Tuesday, September 11, 2018

Shane Black's Directorial Career Kicked Off In Amusing Style With Kiss Kiss Bang Bang

Robert Downey Jr. has so cemented himself as a modern-day box office titan that it can be difficult to remember that, as Robert Downey Jr. himself would be the first to admit, there was a time in the 21st century where he could star in a movie that barely even got a theatrical release. Such was the case with Kiss Kiss Bang Bang, the directorial debut of prolific action movie writer Shane Black A.K.A. the guy who hires sex offenders on his film without alerting his cast & crew. This comedic noir got a tiny theatrical run in the Fall of 2005 (its highest theater count was a mere 226 locations) before it became an acclaimed cult classic and ended up helping Robert secure the Marvel superhero role that would totally transform his career.

All the Shane Black trademarks are around in high doses in Kiss Kiss Bang Bang. Quirky narration, a buddy-cop duo, witty & sarcastically detached dialogue, a Christmastime setting, all of that and more is evident from the opening scene onward which introduces us to Harry Lockhart (Robert Downey Jr.), a common thief who, while on the run from the cops, finds himself nailing an audition for a movie in Los Angeles. Now, while waiting for a screen test, Lockhart is paired up with private investigator Perry van Shrike (Val Kilmer), who has been reluctantly hired to let Lockhart tag along with him on a stakeout so that Lockhart can do some research for this prospective role. It isn't long into this stakeout that Lockhart and Shrike find a dead body and get themselves wrapped up in some kind of expansive murder mystery.

Given how big of a fan I am of Iron Man 3 and The Nice Guys, I was totally shocked that, at first, Kiss Kiss Bang Bang was really rubbing me the wrong way. The self-aware narration from Robert Downey Jr. providing crucial pieces of set-up was fun, but a lot of it was just wallowing the sort of inside baseball "Hollywood is wacky, amirite?" jokes that I've seen far too many times before. Luckily, the characters soon make their individual personalities clear, particularly the hilariously contrasting personalities between Lockhart and Shrike which inform their hysterical rapport, and finally Kiss Kiss Bang Bang begins to separate itself from past tales about sordid Hollywood antics and become its own thing.

Specifically, it becomes a story that, like many Tennesse Williams plays, is about the fractured relationship various characters have between reality and fantasy. Kiss Kiss Bang Bang is too energetic to ever stop long enough to become really methodical, but looking back on the film as a whole, it is interesting how Shane Black subtly impacts a recurring motif of characters who look for any way to escape reality. Harry Lockhart's magic tricks, Harmony's (Michelle Monaghan) fixation on a series of mystery books, Harmony's sister's desire to travel away from her hometown to the glitz and glamor of Hollywood, practically everyone in the cast, sans Perry van Shrike who emerges as the sole voice of the reason in the whole piece, is looking for some way, any way really, to escape the harsh truths of reality.

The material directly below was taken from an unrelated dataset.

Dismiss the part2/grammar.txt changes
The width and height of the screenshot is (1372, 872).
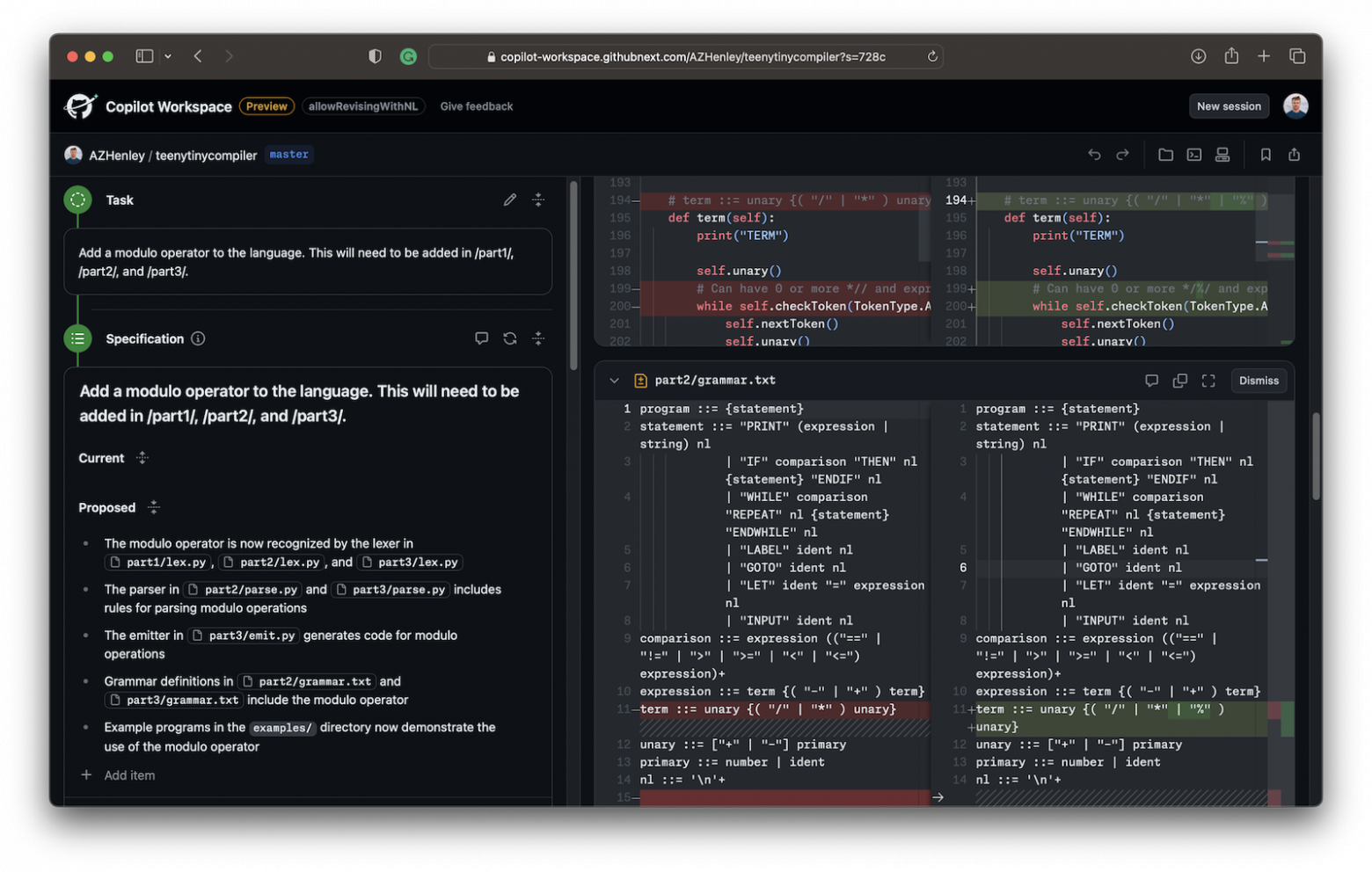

Without ever really calling attention to it, Kiss Kiss Bang Bang ends up being an intriguing treatise on the price we pay for indulging too much in the world of make-believe, though far more than that it's a chance for Shane Black to have some fun with doing a noir storyline with a lead character (Lockhart) who really does not fit in as a typical noir protagonist. Though much of Robert Downey Jr.'s modern-day fame comes from being as cool as a cucumber, Black is keenly aware of how good Downey Jr. is at portraying down-to-Earth awkwardness and he utilizes that talent extremely well here (he'd also get great mileage out of this trait in Iron Man 3) in some of the funniest scenes of the movie, most notably in how Downey Jr. as Lockhart reacts to discovering a dead body in his shower.

Playing off Robert Downey Jr. throughout much of the film is the criminally underrated Michelle Monaghan in a quasi-femme fatale role so different from her typical roles that she's able to demonstrate just how versatile of a performer she is, she's a total riot in this movie. Also getting to shine playing off of Kiss Kiss Bang Bang's lead character is Val Kilmer, a performer I've been mixed on in the past who actually shows some fine comedic chops in depicting Shrike's never-ending bewilderment at the inadvertent stupidity of Lockhart. Like in the subsequent two movies Shane Black would eventually direct, the performances are uniformly excellent in Kiss Kiss Bang Bang, and though it's the weakest of the three Shane Black directorial efforts I've seen, you still get plenty of witty entertainment in Kiss Kiss Bang Bang as well as a peek at an actor showing off the kind of talent that was just about to push him into a massive resurgence.